⟨

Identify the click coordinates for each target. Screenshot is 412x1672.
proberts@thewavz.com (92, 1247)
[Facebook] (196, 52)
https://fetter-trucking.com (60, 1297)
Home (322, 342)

⟩

- **Your objective**:
The data above must be returned in full, exactly as written.

- **Response to the task**:
Identify the click coordinates for each target. Screenshot is 412x1672.
proberts@thewavz.com (92, 1247)
[Facebook] (196, 52)
https://fetter-trucking.com (60, 1297)
Home (322, 342)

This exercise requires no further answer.